--- START ---

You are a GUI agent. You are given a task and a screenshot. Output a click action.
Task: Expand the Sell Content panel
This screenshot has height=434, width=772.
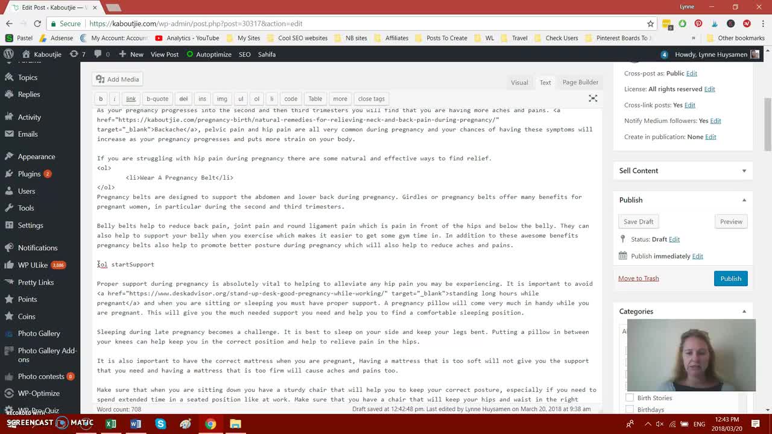pyautogui.click(x=744, y=171)
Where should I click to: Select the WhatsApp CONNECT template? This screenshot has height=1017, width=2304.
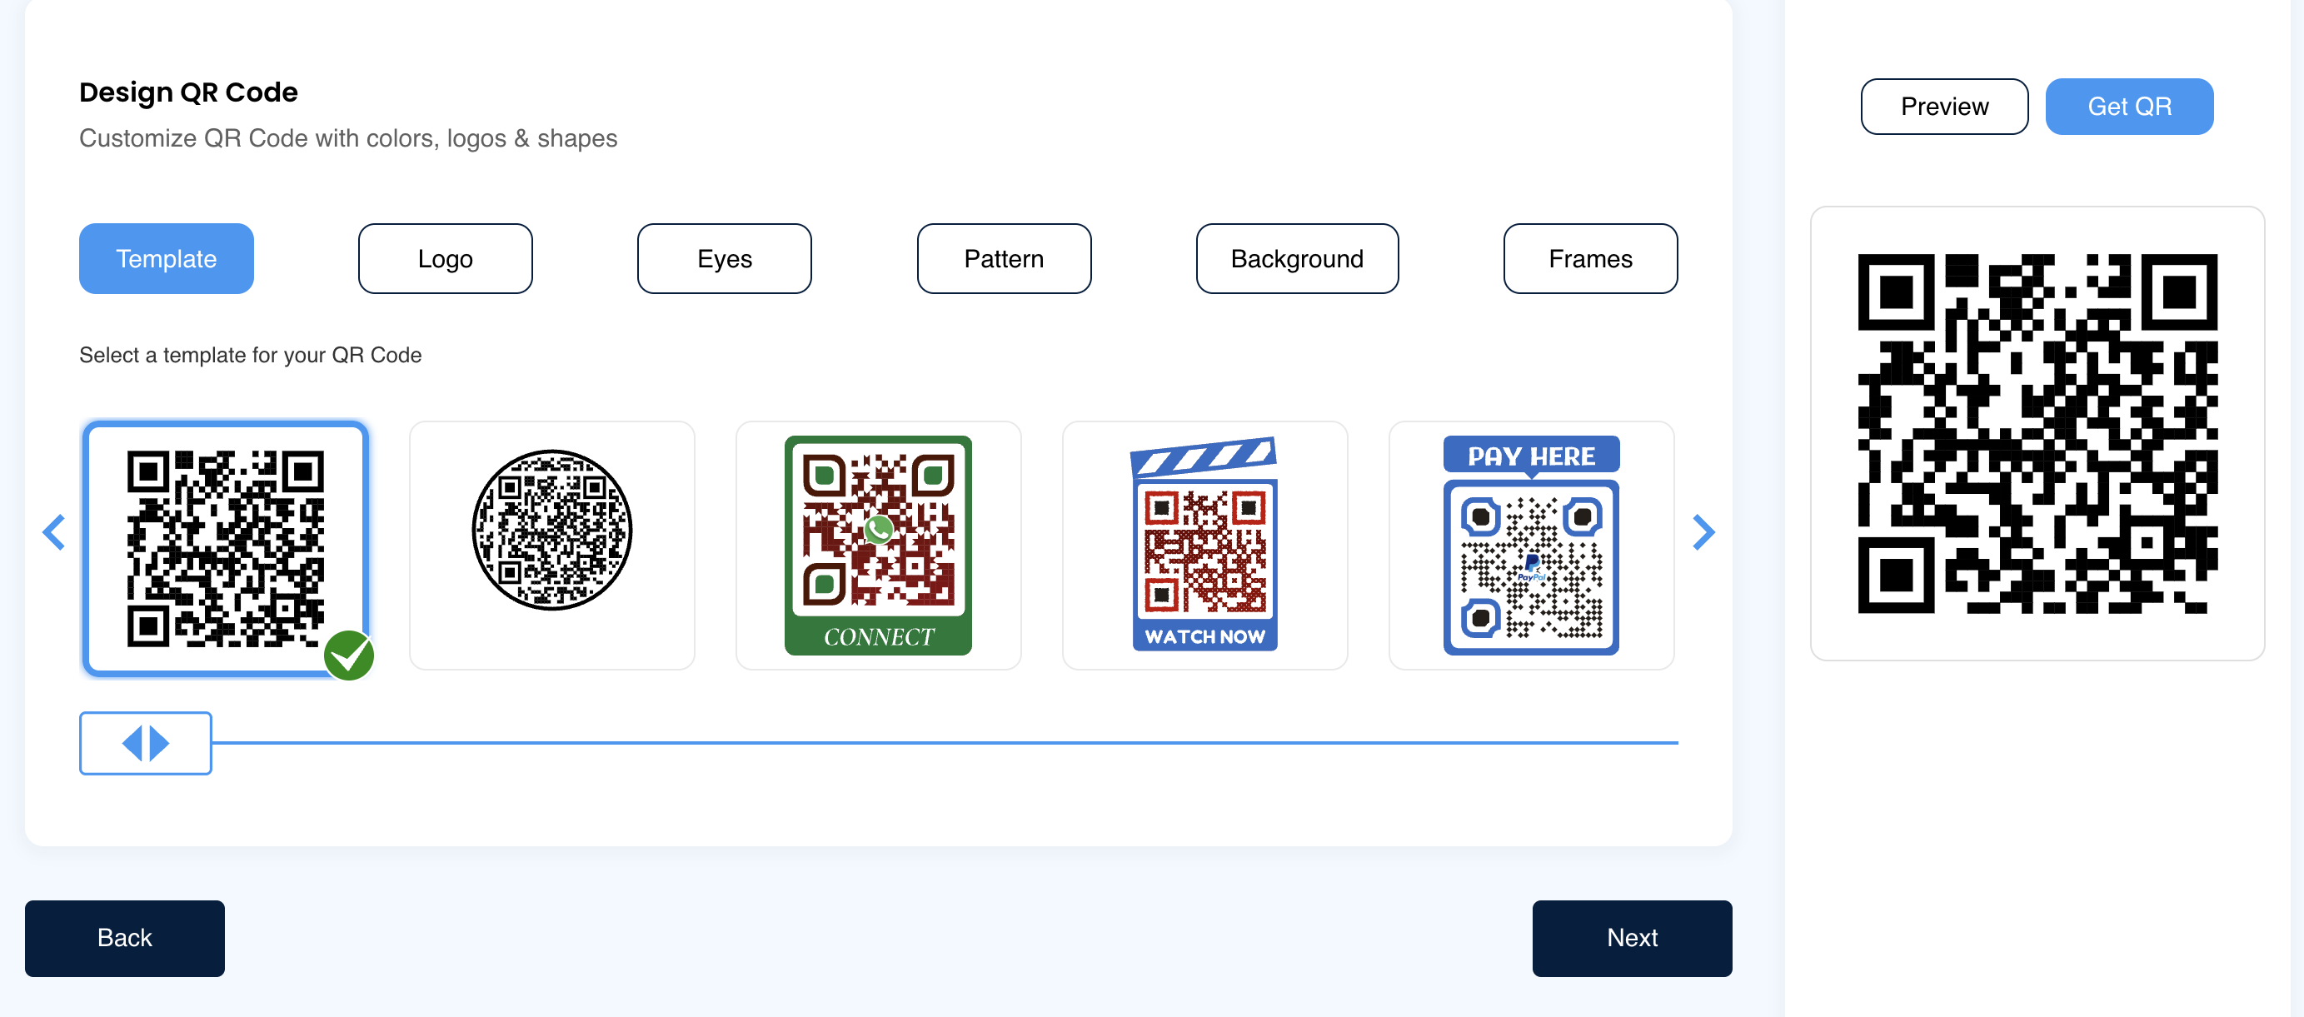tap(877, 546)
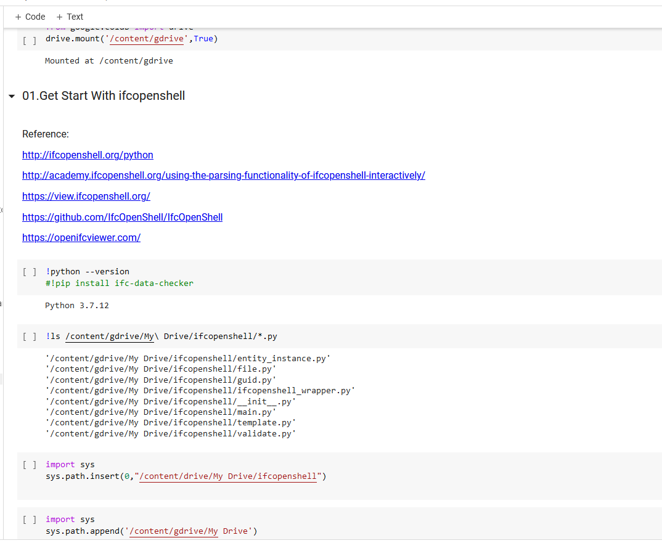The width and height of the screenshot is (662, 543).
Task: Open the view.ifcopenshell.org link
Action: [86, 196]
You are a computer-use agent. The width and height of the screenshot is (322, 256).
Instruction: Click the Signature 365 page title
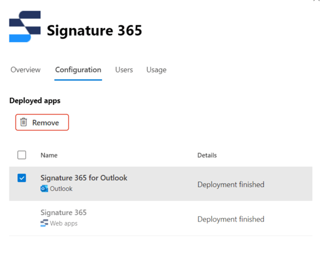(x=94, y=31)
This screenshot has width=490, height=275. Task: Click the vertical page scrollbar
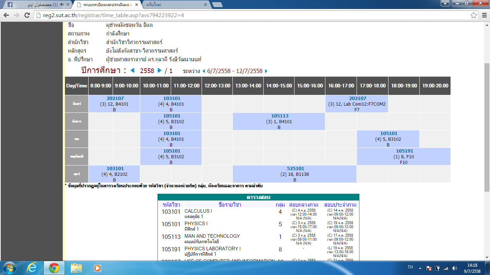(487, 125)
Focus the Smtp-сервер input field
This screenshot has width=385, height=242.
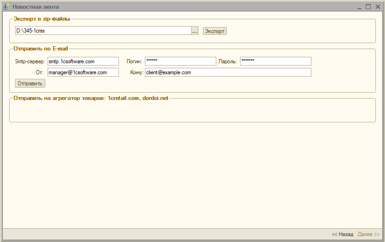pos(83,61)
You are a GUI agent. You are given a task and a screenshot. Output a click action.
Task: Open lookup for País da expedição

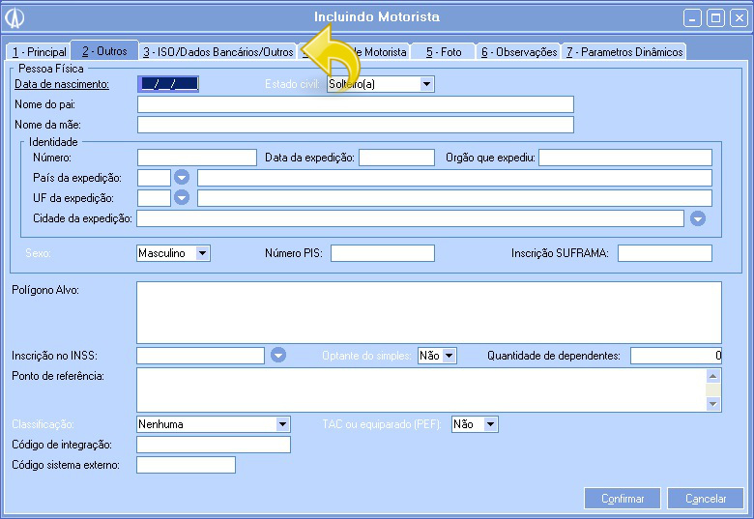pyautogui.click(x=182, y=178)
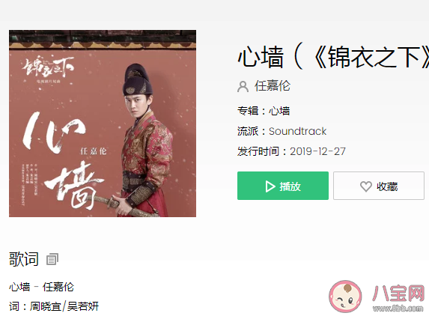Click lyricist credit 周晓宜/吴若妍
Screen dimensions: 429x316
point(64,306)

--- END ---

▶ Try it
Reproduce the listing above exactly, without a single picture.

▶ Response for this exercise
You are a GUI agent. You are given a task and a screenshot. Output a click action.
Task: Expand the Sell Content panel
This screenshot has height=434, width=772.
pyautogui.click(x=744, y=171)
Where should I click to: Select the WhatsApp CONNECT template? This screenshot has height=1017, width=2304.
tap(877, 546)
The width and height of the screenshot is (662, 543).
Task: Open the view.ifcopenshell.org link
Action: [86, 196]
You are a computer-use agent. The width and height of the screenshot is (322, 256).
Instruction: Click the Signature 365 page title
(x=94, y=31)
This screenshot has width=490, height=275. Task: Click the vertical page scrollbar
(487, 125)
Focus the Smtp-сервер input field
This screenshot has width=385, height=242.
pos(83,61)
You are a GUI agent. You are given a task and a screenshot. Output a click action.
Task: Open lookup for País da expedição

pyautogui.click(x=182, y=178)
Click lyricist credit 周晓宜/吴若妍
Screen dimensions: 429x316
point(64,306)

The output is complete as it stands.